December 7, 2010 / 3:46 PM / 9 years ago

Ecofin et Eurogroupe déçoivent, le FMI toujours critique

par Julien Toyer

Le commissaire européen à l'Economie et aux Affaires monétaires Olli Rehn. Alors que les réunions de l'Eurogroupe et de l'Ecofin se sont achevées sans décisions, le FMI a appelé les Européens à trouver une solution d'ensemble à la crise de la dette qui frappe la zone euro. /Photo prise le 7 décembre 2010/REUTERS/Yves Herman

BRUXELLES (Reuters) - Alors que les réunions de l’Eurogroupe et de l’Ecofin se sont achevées sans décisions, le FMI a appelé mardi les Européens à trouver une solution d’ensemble à la crise de la dette qui frappe la zone euro.

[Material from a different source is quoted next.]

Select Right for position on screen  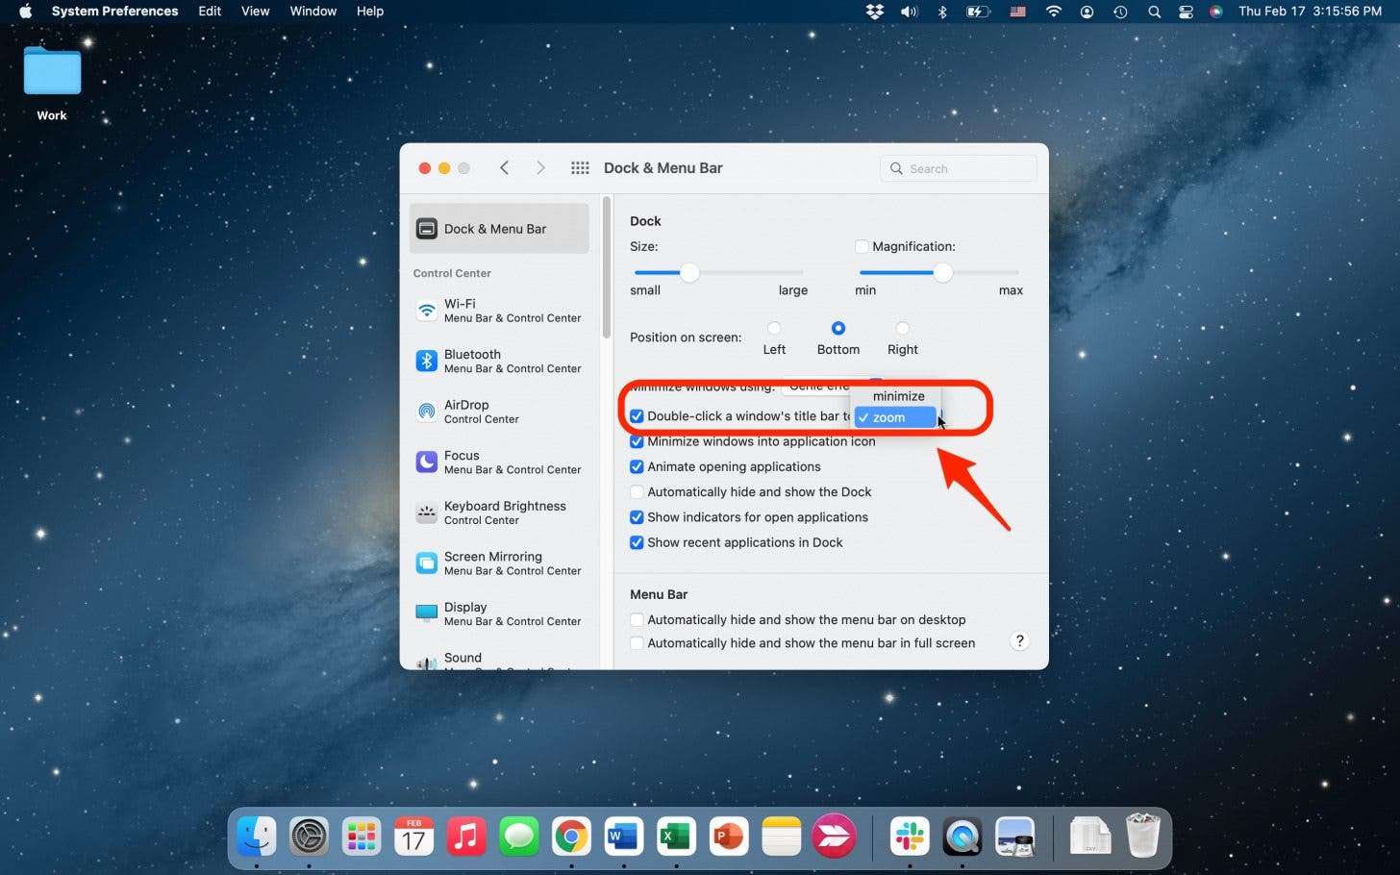point(902,327)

Les ministres des Finances des Vingt-Sept se sont séparés sans faire aucune nouvelle annonce, préférant laisser le soin au sommet européen des 16 et 17 décembre de mettre en oeuvre la décision du 28 novembre dernier sur la création d’un mécanisme permanent de gestion des crises impliquant une participation progressive et au cas par cas du secteur privé.

La Commission européenne, qui devait faire une proposition en ce sens a elle aussi décidé de surseoir, afin de laisser le temps au président du Conseil européen Herman Van Rompuy de clarifier les options à disposition pour modifier le traité.

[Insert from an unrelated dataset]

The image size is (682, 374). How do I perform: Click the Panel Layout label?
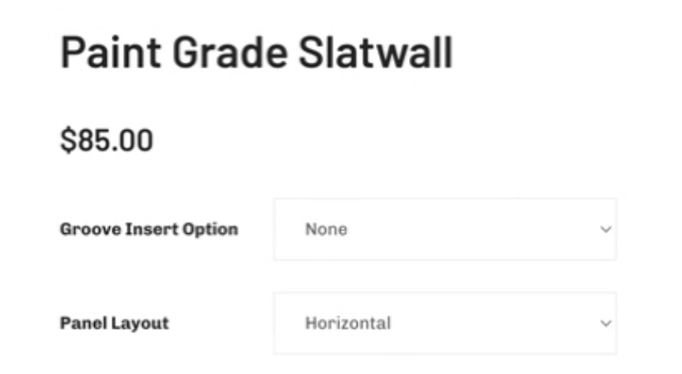pos(114,323)
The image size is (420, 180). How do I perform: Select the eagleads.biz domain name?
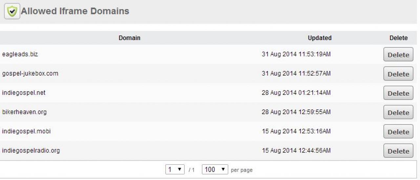click(20, 54)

Ces retards ont été critiqués depuis Athènes par le directeur général du Fonds monétaire international, Dominique Strauss-Kahn.

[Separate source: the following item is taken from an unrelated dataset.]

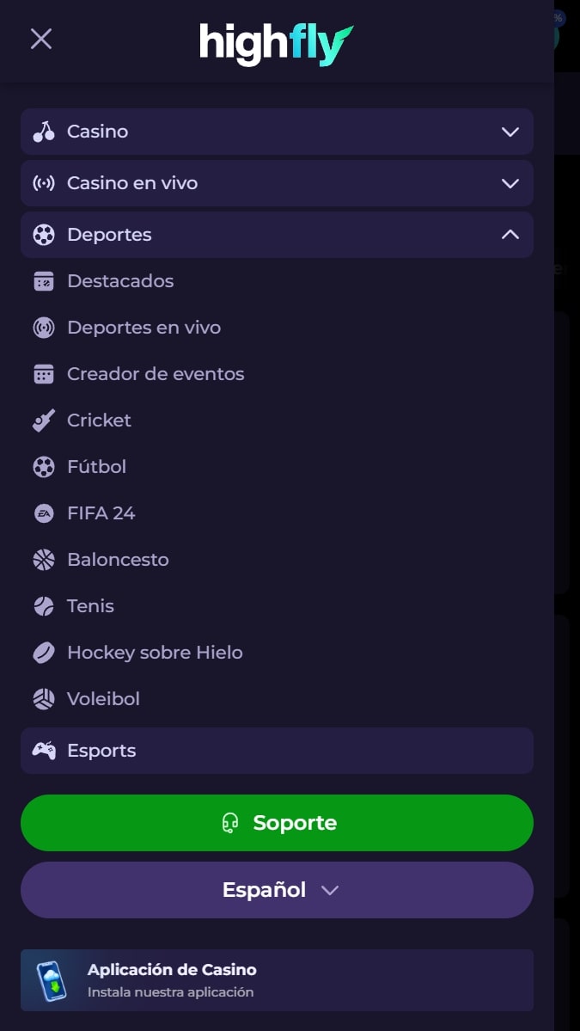Open the Español language dropdown
The height and width of the screenshot is (1031, 580).
point(277,890)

La veille, il s’était heurté au refus de plusieurs pays, dont l’Allemagne, de relever les capacités du fonds “zone euro” de 440 milliards d’euros, dont sera très largement inspiré le futur mécanisme permanent.

Ce débat n’est cependant pas éteint et le ministre belge des Finances, Didier Reynders, dont le pays préside l’UE ce semestre, a insisté mardi que sur le fait que la taille de ce mécanisme sera sujette à révision.

“Les discussions vont se poursuivre”, a-t-il déclaré lors de la conférence de presse finale de l’Ecofin.

AIDE À L’IRLANDE

Autre point de discorde entre responsables économiques et monétaires européens, la création d’Eurobonds, ou “E-bonds”, sans être à l’agenda, a aussi fait couler beaucoup d’encre.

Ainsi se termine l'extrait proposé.